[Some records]

- - - - - - -

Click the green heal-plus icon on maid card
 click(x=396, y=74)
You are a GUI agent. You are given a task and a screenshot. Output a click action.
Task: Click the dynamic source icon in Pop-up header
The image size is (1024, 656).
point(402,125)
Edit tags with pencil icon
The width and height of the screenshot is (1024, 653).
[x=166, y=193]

- - - - - - -

» WORK TO BE COMPLETED: Reproduce the items above with every occurrence of "GUI agent" renamed to "interface agent", leaving all other text unchanged.

» THE ANSWER:
Click the green heal-plus icon on maid card
 click(x=396, y=74)
You are a interface agent. You are given a task and a screenshot. Output a click action.
Task: Click the dynamic source icon in Pop-up header
The image size is (1024, 656).
point(402,125)
Edit tags with pencil icon
The width and height of the screenshot is (1024, 653).
[x=166, y=193]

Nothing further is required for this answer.